Work to do
Please copy the items below word for word, starting at the line that contains "Where should I click to: Click the Shift" and continuing through the end of the items.

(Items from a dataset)
--------------------------------

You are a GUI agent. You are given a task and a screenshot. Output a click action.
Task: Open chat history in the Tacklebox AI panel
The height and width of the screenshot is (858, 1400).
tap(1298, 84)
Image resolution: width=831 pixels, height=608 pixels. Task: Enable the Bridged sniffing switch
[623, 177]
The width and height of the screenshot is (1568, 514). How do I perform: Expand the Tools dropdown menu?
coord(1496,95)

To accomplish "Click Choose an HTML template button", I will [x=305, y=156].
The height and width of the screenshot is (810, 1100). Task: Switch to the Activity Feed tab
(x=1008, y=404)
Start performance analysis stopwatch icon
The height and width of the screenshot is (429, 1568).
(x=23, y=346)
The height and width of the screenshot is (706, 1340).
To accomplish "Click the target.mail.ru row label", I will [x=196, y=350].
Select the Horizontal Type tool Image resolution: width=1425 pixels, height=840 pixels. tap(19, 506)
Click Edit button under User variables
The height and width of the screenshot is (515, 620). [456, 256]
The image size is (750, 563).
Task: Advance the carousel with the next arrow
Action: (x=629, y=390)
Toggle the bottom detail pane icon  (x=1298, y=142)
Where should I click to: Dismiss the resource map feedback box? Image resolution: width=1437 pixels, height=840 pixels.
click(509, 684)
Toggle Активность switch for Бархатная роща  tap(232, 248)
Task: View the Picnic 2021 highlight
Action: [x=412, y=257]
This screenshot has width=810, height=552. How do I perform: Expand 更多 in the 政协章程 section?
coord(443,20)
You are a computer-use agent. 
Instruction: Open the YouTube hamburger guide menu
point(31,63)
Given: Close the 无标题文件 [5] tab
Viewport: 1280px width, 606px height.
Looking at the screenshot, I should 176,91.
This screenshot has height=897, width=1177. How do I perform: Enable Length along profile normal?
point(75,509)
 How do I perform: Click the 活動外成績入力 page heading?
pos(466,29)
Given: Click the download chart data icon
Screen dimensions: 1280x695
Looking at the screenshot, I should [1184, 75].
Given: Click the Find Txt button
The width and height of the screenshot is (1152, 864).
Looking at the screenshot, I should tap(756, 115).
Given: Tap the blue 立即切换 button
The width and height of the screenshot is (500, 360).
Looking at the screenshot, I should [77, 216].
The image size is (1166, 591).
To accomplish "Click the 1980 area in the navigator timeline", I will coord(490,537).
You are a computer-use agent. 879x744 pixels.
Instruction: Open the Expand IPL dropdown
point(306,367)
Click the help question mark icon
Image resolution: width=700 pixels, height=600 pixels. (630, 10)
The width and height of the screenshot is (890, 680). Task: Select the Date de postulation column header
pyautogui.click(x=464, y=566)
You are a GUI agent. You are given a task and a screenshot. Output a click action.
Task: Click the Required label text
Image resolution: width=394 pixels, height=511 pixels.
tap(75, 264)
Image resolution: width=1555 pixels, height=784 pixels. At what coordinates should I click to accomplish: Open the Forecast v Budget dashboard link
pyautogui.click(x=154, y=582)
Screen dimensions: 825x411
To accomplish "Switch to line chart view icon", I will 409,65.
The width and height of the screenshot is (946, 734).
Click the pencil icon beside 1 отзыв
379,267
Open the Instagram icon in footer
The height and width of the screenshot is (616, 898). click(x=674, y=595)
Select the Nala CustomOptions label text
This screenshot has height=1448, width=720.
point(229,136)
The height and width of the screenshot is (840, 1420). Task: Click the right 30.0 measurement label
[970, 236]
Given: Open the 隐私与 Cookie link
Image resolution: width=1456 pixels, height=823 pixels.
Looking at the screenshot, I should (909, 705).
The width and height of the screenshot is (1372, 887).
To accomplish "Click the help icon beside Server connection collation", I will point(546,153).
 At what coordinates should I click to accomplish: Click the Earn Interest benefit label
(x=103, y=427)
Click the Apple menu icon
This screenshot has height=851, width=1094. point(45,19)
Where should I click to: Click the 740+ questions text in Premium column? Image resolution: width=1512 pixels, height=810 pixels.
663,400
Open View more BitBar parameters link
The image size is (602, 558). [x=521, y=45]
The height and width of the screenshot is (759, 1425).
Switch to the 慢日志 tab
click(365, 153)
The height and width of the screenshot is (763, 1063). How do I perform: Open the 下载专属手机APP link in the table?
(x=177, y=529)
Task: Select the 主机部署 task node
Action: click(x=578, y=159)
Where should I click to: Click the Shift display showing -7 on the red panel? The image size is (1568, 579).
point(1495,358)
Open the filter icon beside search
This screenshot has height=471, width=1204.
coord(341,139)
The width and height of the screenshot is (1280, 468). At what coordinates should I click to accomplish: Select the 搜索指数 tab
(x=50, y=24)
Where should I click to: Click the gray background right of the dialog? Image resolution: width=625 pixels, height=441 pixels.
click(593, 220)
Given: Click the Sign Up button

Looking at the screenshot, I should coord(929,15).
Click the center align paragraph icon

--------------------------------

Reply to the exercise
Where should I click to: Click the Shift display showing -7 on the red panel? The image size is (1568, 579).
point(1495,358)
Open the filter icon beside search
This screenshot has height=471, width=1204.
coord(341,139)
The width and height of the screenshot is (1280, 468). At what coordinates should I click to accomplish: Select the 搜索指数 tab
(x=50, y=24)
Where should I click to: Click the gray background right of the dialog? Image resolution: width=625 pixels, height=441 pixels.
click(593, 220)
Given: Click the Sign Up button

Looking at the screenshot, I should coord(929,15).
Click the center align paragraph icon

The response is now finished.